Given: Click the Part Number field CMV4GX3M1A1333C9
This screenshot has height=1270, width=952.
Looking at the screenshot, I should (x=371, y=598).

---

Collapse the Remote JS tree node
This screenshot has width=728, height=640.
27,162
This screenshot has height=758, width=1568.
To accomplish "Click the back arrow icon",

Written instruction. Reproduce the lines unchanged, beginning with the line containing "Collapse the Remote JS tree node" and continuing through the line containing "the back arrow".

Reply.
Collapse the Remote JS tree node
This screenshot has width=728, height=640.
27,162
This screenshot has height=758, width=1568.
To accomplish "Click the back arrow icon",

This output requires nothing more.